[WHAT THE TASK REQUIRES]: From the top of the entries, reproduce each line exactly, stopping after the line that contains "The height and width of the screenshot is (500, 934).". Omit pictures.

[GIVEN DATA]:
--
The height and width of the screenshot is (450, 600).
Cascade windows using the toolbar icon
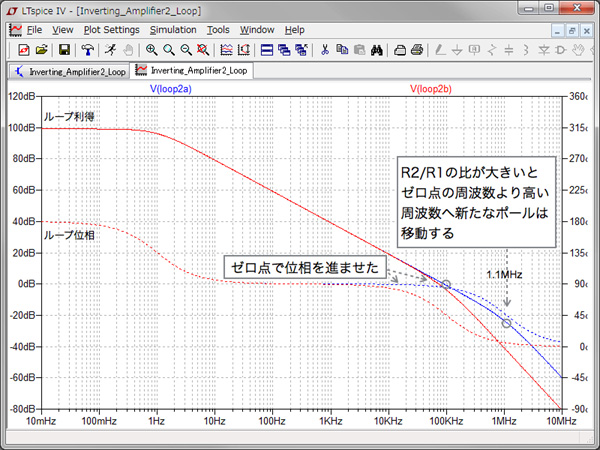[x=283, y=49]
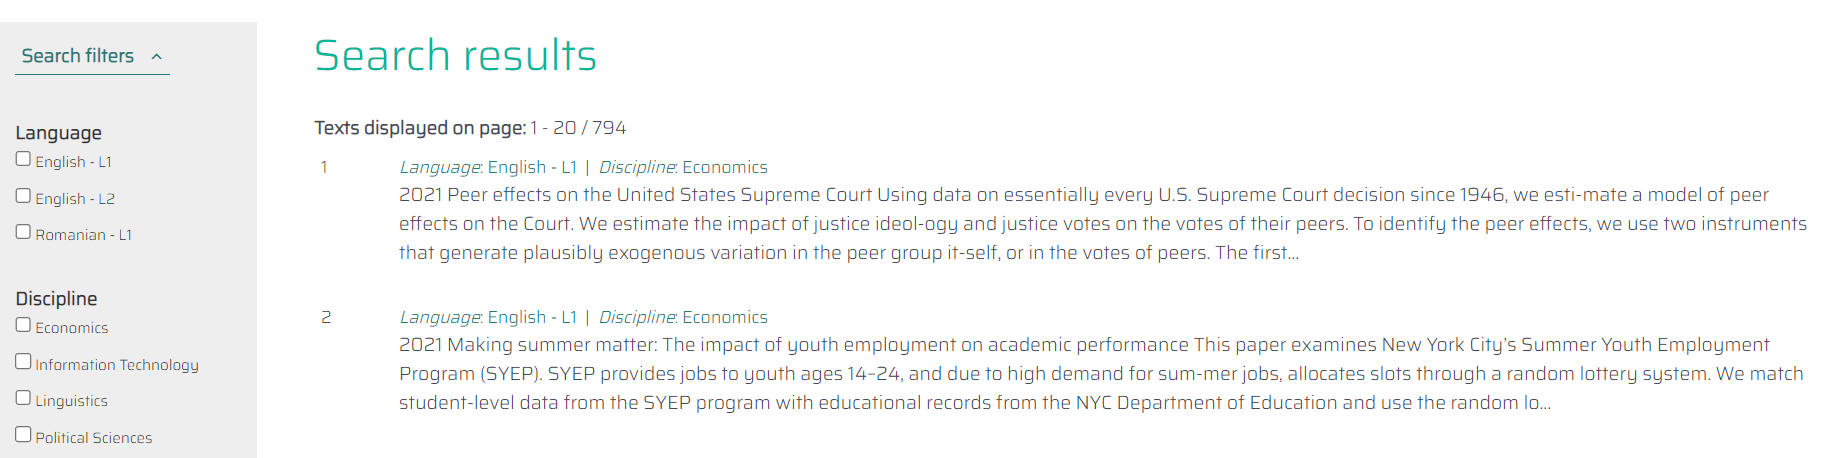
Task: Click the result number 1 marker
Action: (324, 167)
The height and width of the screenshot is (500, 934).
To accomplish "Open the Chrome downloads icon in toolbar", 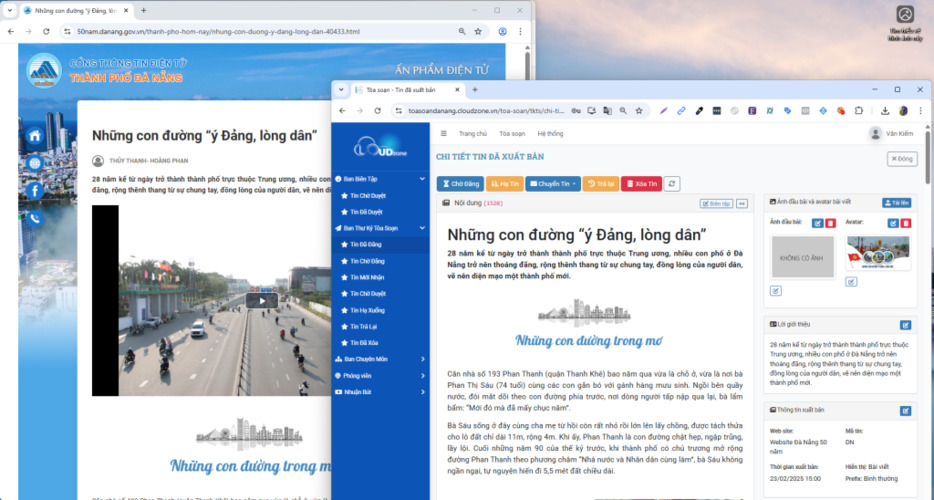I will pyautogui.click(x=885, y=111).
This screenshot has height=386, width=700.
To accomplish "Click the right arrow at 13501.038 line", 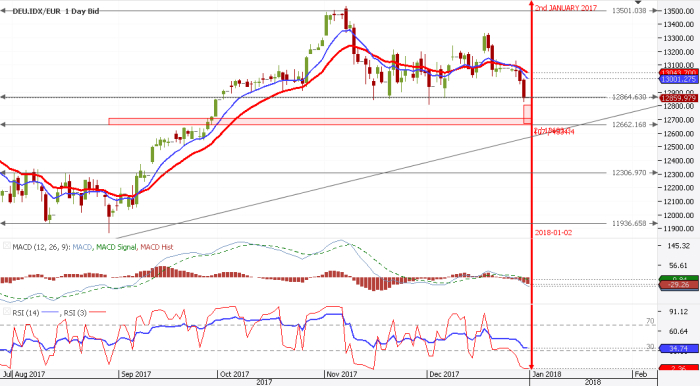I will [x=654, y=11].
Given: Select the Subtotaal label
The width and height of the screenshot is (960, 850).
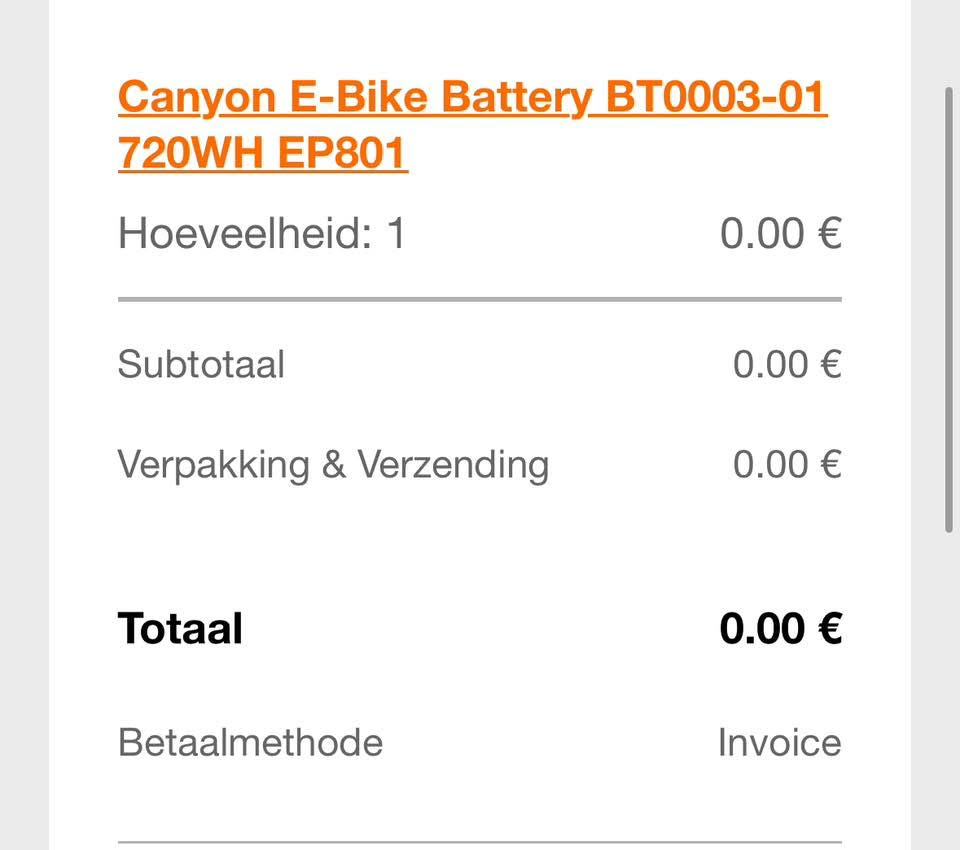Looking at the screenshot, I should 201,364.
--
[SOLUTION FOR THIS PROBLEM]:
The height and width of the screenshot is (450, 600).
Cascade windows using the toolbar icon
[x=283, y=49]
Task: Click the result number 1 marker
Action: (324, 167)
The height and width of the screenshot is (500, 934).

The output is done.